STATED PROBLEM
Quote the part of the items that opens with the line containing "Given: Toggle the AutoSave switch" and closes with the line containing "The height and width of the screenshot is (736, 1550).", copying each line as it stands. Leave the pictures out.

SUPPLIED RECORDS
──────

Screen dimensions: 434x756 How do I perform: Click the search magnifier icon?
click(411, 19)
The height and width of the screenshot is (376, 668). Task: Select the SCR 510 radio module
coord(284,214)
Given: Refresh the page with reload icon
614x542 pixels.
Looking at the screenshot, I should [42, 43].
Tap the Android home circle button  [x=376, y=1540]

──────

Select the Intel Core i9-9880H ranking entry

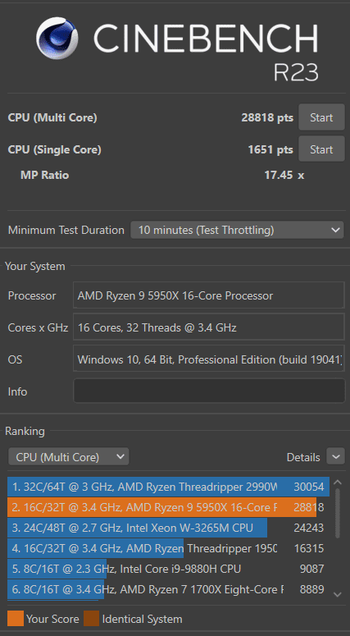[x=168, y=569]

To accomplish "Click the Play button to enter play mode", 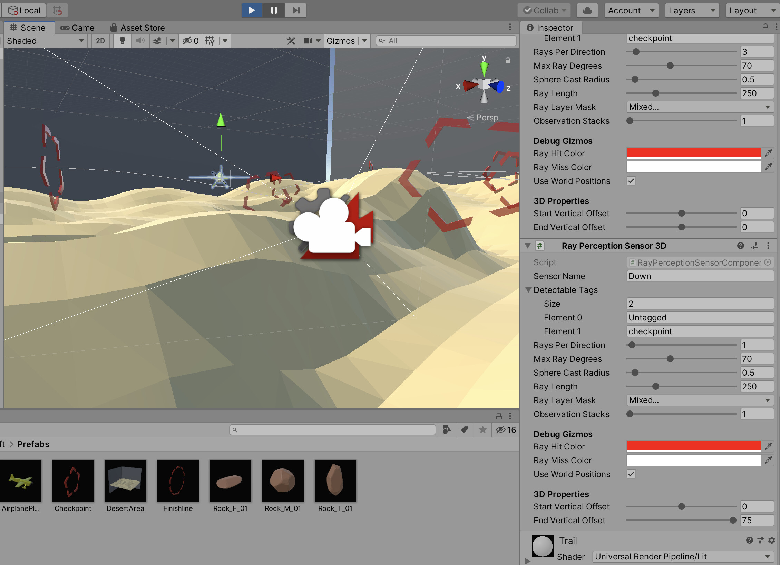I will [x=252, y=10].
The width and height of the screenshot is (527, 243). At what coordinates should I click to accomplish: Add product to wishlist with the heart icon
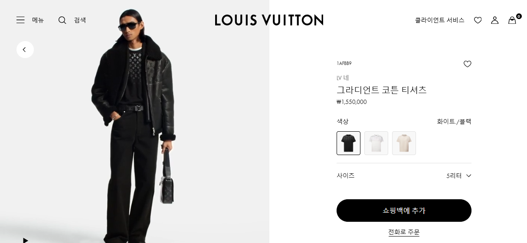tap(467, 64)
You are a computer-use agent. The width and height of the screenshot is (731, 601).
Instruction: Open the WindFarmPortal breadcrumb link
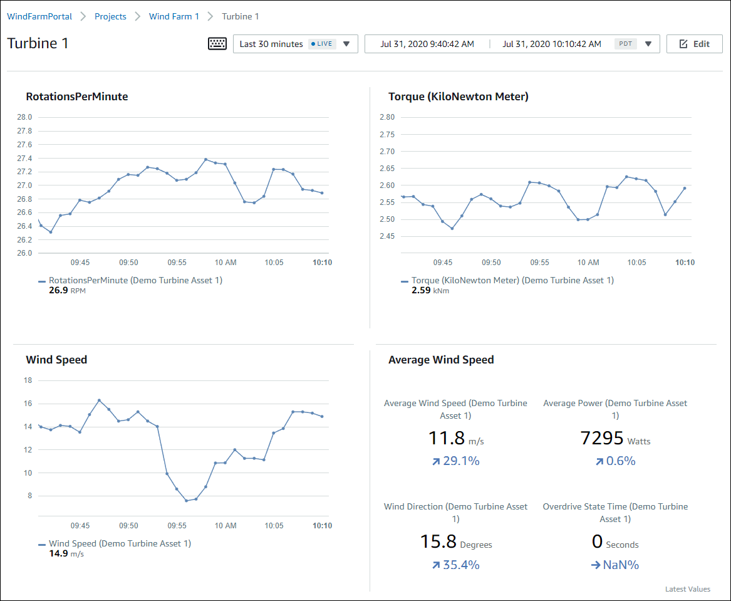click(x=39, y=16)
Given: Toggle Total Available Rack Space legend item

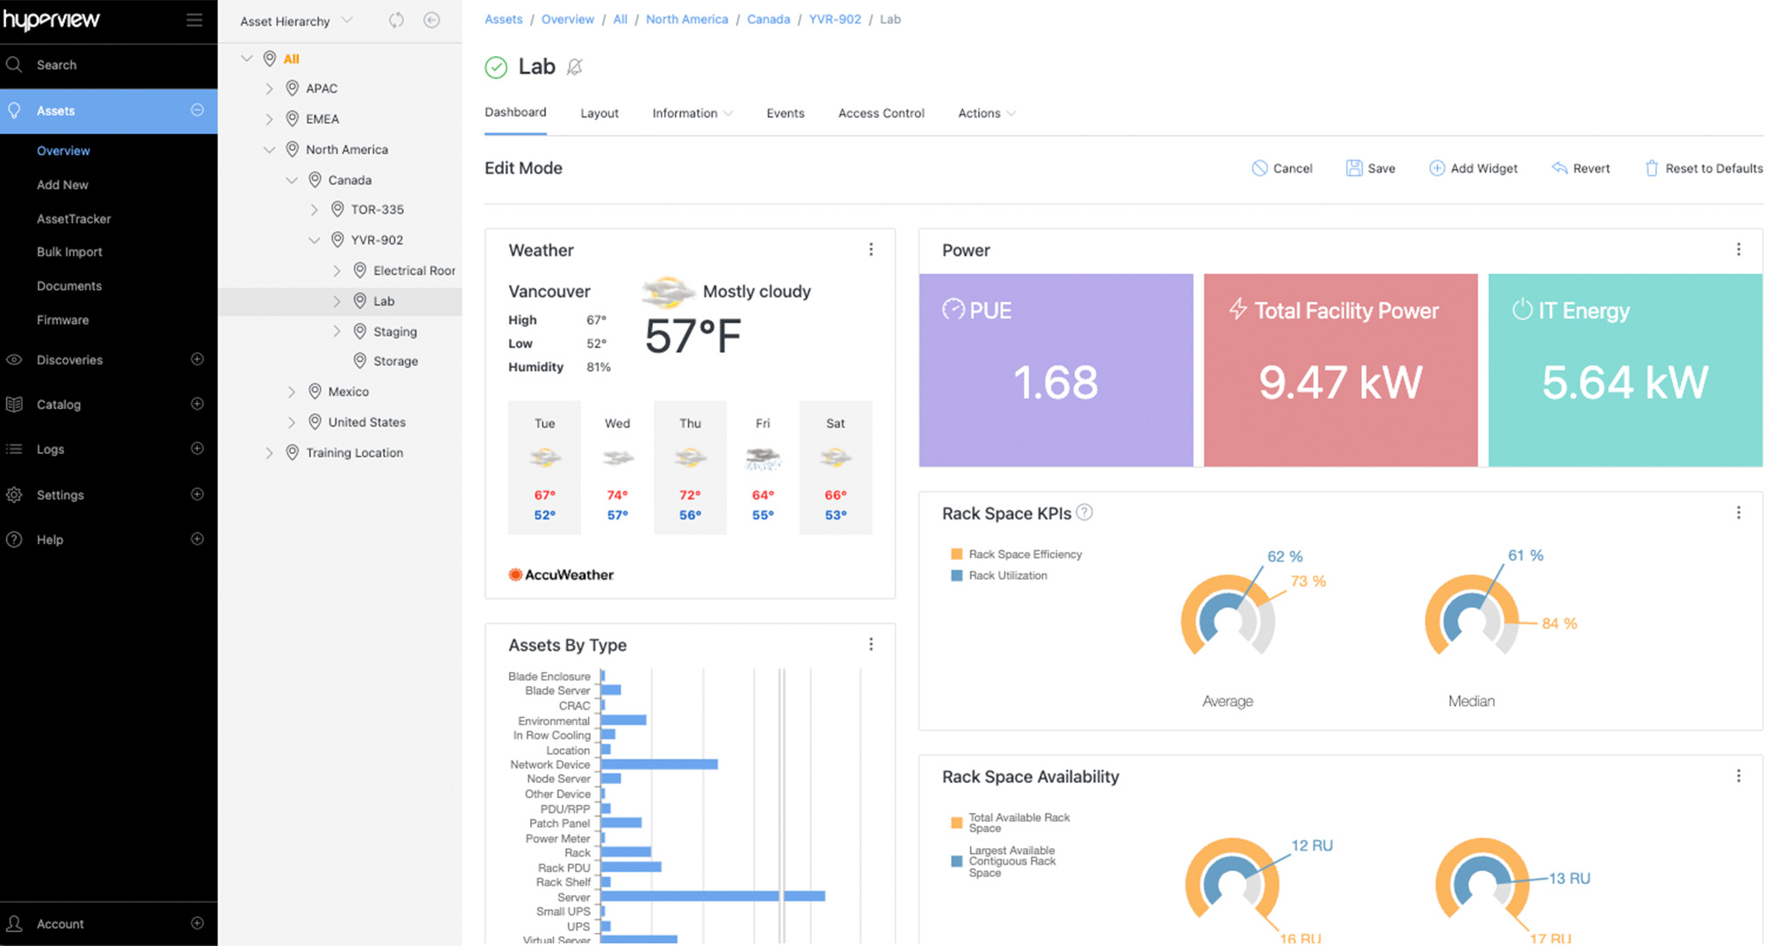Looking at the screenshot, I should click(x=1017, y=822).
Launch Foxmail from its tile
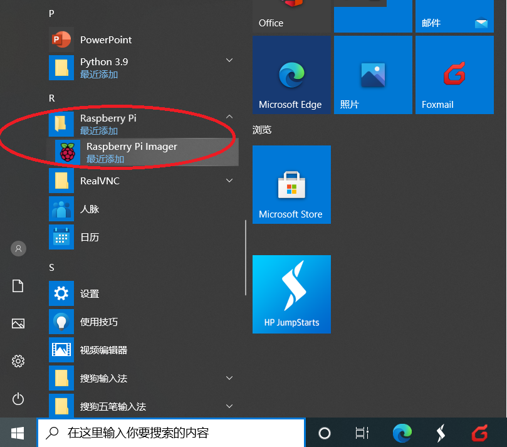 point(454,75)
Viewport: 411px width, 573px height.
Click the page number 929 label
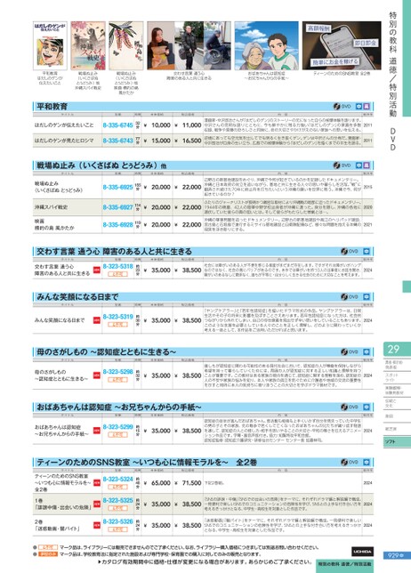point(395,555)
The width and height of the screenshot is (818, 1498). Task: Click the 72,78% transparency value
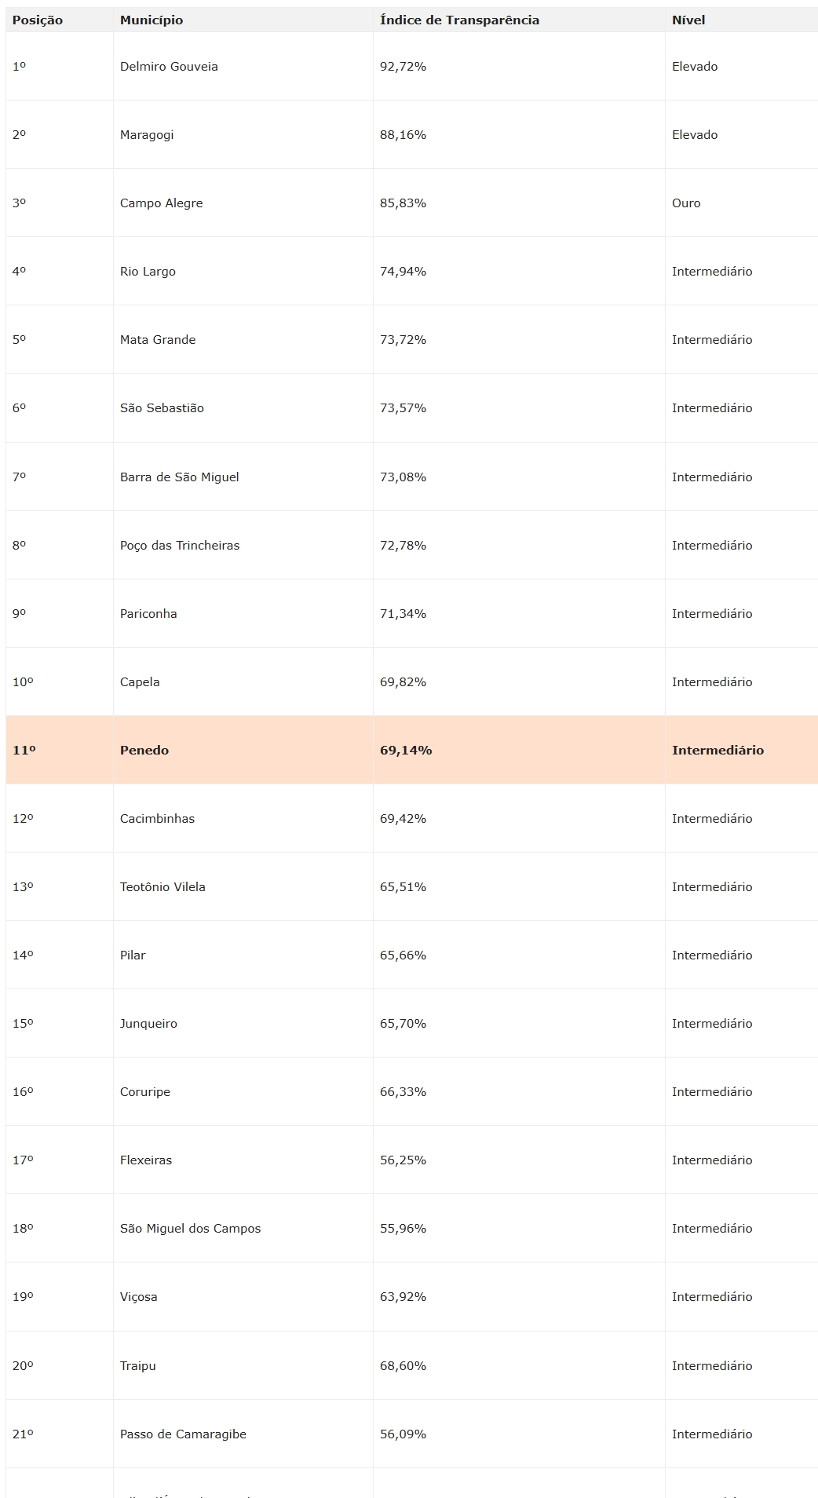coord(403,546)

──────

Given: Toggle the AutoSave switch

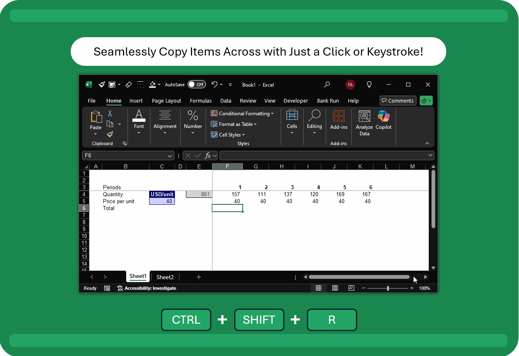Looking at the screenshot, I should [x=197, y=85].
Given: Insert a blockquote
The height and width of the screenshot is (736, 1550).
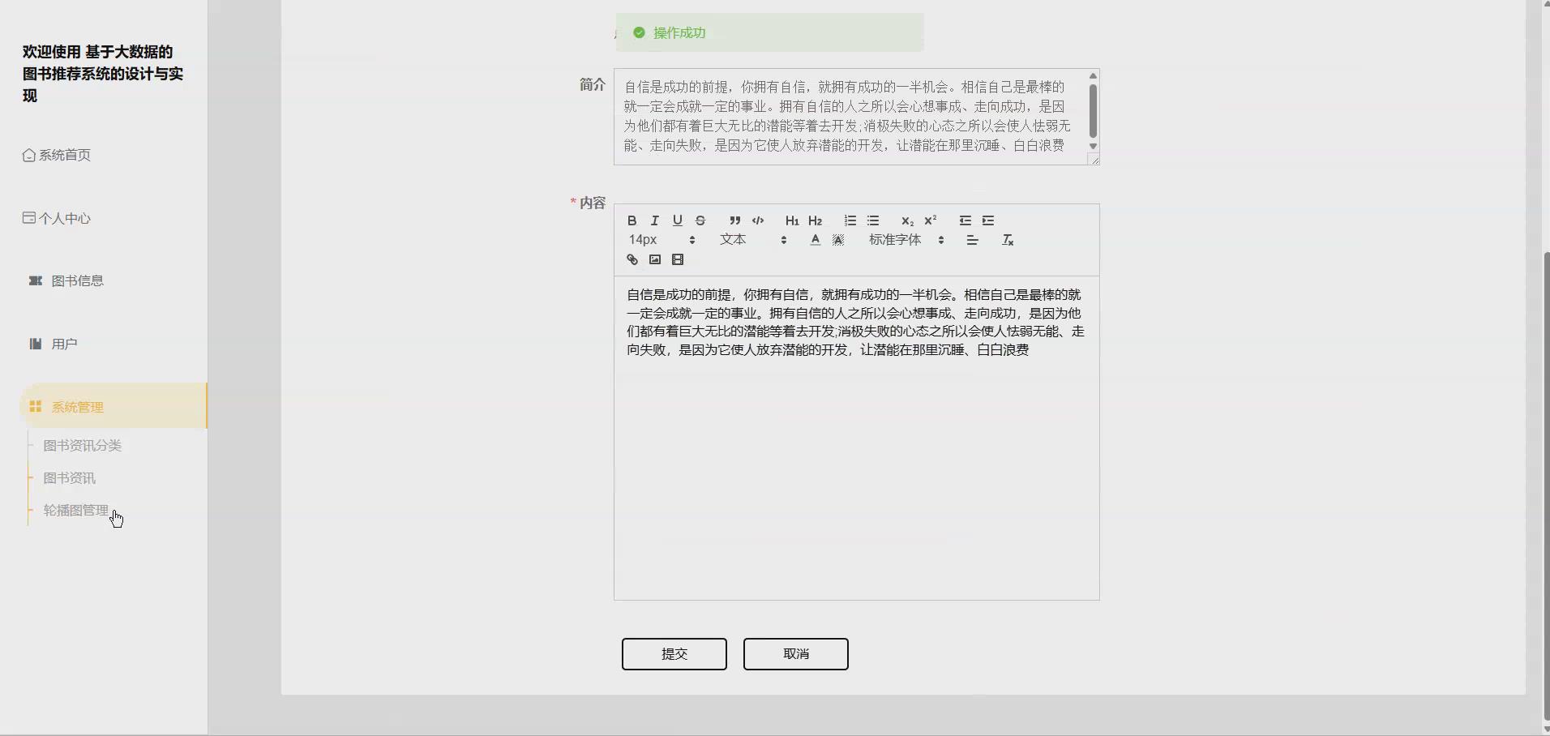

──────

THE COMPLETED TASK
Given: Toggle the AutoSave switch

Looking at the screenshot, I should [x=197, y=85].
Given: Insert a blockquote
The height and width of the screenshot is (736, 1550).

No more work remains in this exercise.